Alan Yrok - stock.adobe.com
As DevOps and microservices architectures become more prevalent, app dev teams are looking to use more lightweight cloud services to deploy application workloads. One common technology being employed is serverless computing, which offloads the entire workload -- the container and OS instance -- to the provider's backplane, enabling developers to create microservices apps that only require app code to be uploaded and operated within the cloud provider environment.
However, as with any new technology deployment, the increased use of serverless cloud infrastructure exposes new potential risks that security teams will need to evaluate and address. Read on to learn about the top serverless security issues and how to best mitigate them.
Serverless coding risks
Serverless computing is especially subject to coding security risks. For example, malicious code execution can be generated through serverless and stay resident in memory for extended periods of times, as evidenced in Rich Jones' "Gone in 60 Milliseconds" talk. Inherent weaknesses in serverless environments themselves are also a concern as they may also facilitate remote code execution. These were demonstrated in Eric Johnson's 2020 RSA Conference session "Defending Serverless Infrastructure in the Cloud."

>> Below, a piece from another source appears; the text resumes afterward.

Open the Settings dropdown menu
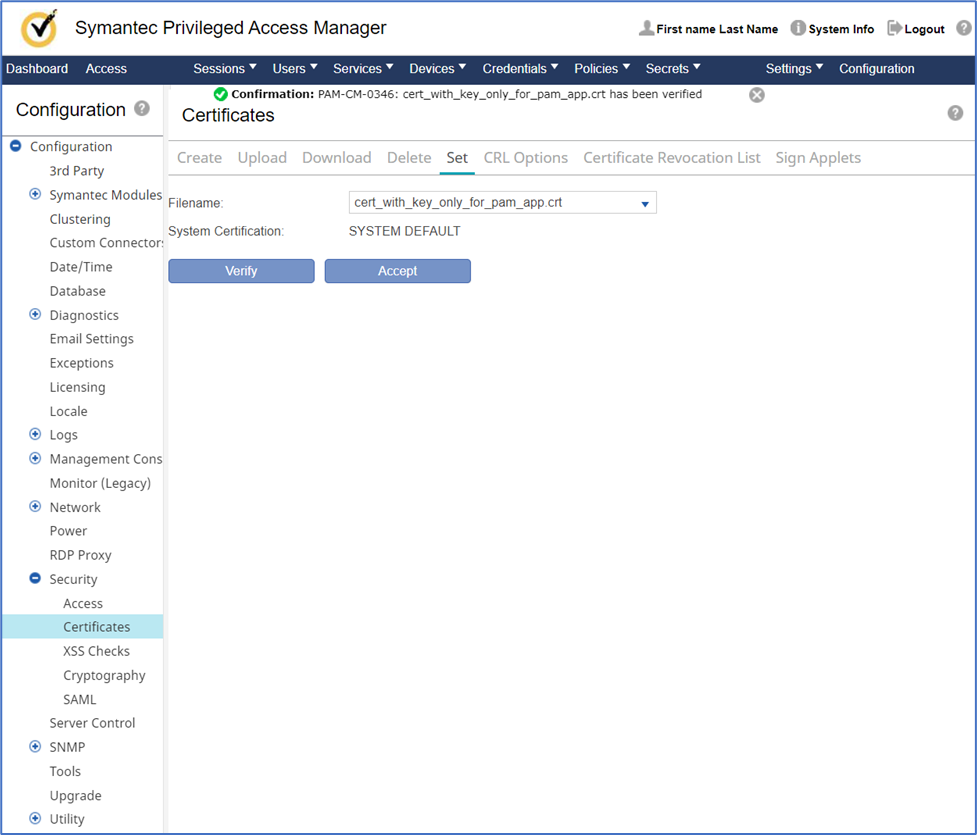Image resolution: width=977 pixels, height=835 pixels. (x=794, y=69)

Serverless environments are also prone to code security issues. However, with the container host platform largely out of scope, teams must focus on securing input, code and execution. When developing a strategy to mitigate serverless security risks, organizations should first focus on static code review. Some third-party providers integrate into serverless environments, such as AWS Lambda, to scan code.
Many serverless coding risks will apply regardless of where and how the code is run, resulting in the following core issues:
- Event injection. Injection flaws can still affect the code and how it handles the input. Improved input validation and predefined database layer logic -- stored procedures, for example -- can help fix this issue.
- Broken authentication. Enforcement of strong authentication and role definitions for users of serverless apps should be emphasized.
- Insecure app secret storage. API keys, encryption keys and other secrets are often involved in serverless function execution. Security teams should ensure developers are using mature secrets management tools and cloud-specific key stores.
- Improper exception handling. Developers should ensure errors and exceptions are handled appropriately, preventing stack traces from being exposed or displayed.
Identity and access issues in serverless environments
Another major serverless security concern is privilege and permission control. This should be implemented over all serverless applications with strong cloud identity and access management (IAM). Organizations must minimize the permissions that serverless functions run with, in addition to the permissions of services accessing the serverless functions.
For starters, log every serverless API event -- including access, modification or execution -- within the native cloud environment. This can be achieved with services such as AWS CloudTrail or Google Cloud operations suite, formerly Stackdriver.
More serverless security concerns, service offerings
Coding and IAM aren't the only two serverless security issues. Other areas to focus on are related to configuration: Insecure deployment settings should be considered and mitigated by limiting memory usage and possible serverless input vectors. Tuning execution timeout can help mitigate denial-of-service attacks and financial exhaustion.
There are currently limited cloud-native options for securing serverless. To truly secure serverless, an organization would need fully integrated static code analysis, memory analysis for buffer injection, dynamic scanning of input and behavior, and logging of all activity, among other security controls. Most cloud providers only provide the ability to define operational elements, such as memory size and usage, logging, and permissions on the functions and serverless services themselves.
There are some tools that can be integrated to provide more visibility into serverless execution. These include Check Point Protego and Dashbird. Organizations may also consider tools that add security to the continuous integration/continuous delivery stages and in-cloud execution. Many container security tools, such as Palo Alto Prisma and Aqua, can do this. But security practitioners be warned: All of these offerings require a significant dedication of resources and likely will not handle all possible use cases.